Wednesday, August 4, 2010

The Kolyma Highway, or The School of Infinite Patience (part 1)

Kolyma is a name that means little to anyone not born in Russia. To Russians, it is synonymous with death. Since the creation of DalStroi by Stalin to provide a labour force to conquer the Russian Far East and tap its vast mineral riches in the 1930s, more than 4 million prisoners, both political and criminal, perished in the region. The interested reader is referred to Solzhenitsyn's exhaustive analysis, or wikipedia, depending on your style.
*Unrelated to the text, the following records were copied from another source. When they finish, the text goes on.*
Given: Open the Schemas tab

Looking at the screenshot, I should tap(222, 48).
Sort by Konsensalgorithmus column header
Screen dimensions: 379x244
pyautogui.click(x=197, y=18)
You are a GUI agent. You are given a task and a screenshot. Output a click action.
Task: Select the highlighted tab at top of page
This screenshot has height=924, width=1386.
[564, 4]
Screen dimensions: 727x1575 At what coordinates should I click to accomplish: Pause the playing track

Keyword: Gulag.
 
The labour camp system was disbanded following Stalin's death, though the region's strategic importance ensured a stream of money and incentives from Moscow until the end of the Soviet union, about 20 years ago.
 
Enough background, on to the story. My last update finished in Yakutsk. Soon after I met a man from Anadyr travelling there from Vladivostok on a quad-bike. He was pretty crazy, and had some awesome tattoos. The next day I packed and headed to the river port to get a ferry to the other side of the Lena. The Lena, as previously mentioned, is a pretty substantial river, and after a one hour wait, a ferry left, with me on it. The crossing took about an hour, during which time miniature hydrofoils scudded past and the shores were dotted with rusting abandoned ships and barges. In a cloud of dust we pulled up at the shore of Nizhny Bestiak and I began to walk to the town. A dude gave me a lift to the center, and later another guy out to the edge in the correct direction. After a short (maybe 2 hour?) wait an UAZ van pulled up, with a family going home after a holiday. The mother was an English teacher, and the son had just bought a new play station. We stopped for lunch at a roadside cafe, and by 6pm were in the predominantly (ie entirely) Yakut town of Churapcha, which is built around a lake. I checked into a guest house which I think averages 3 guests a year, then walked around town for a few hours, thoroughly acquainting myself with the place - it was actually rather nice. Particular highlights included a truck filled with bouncing hay and a (maybe the) policeman on a postie bike pulling over some kids driving a tractor down the rather muddy main street.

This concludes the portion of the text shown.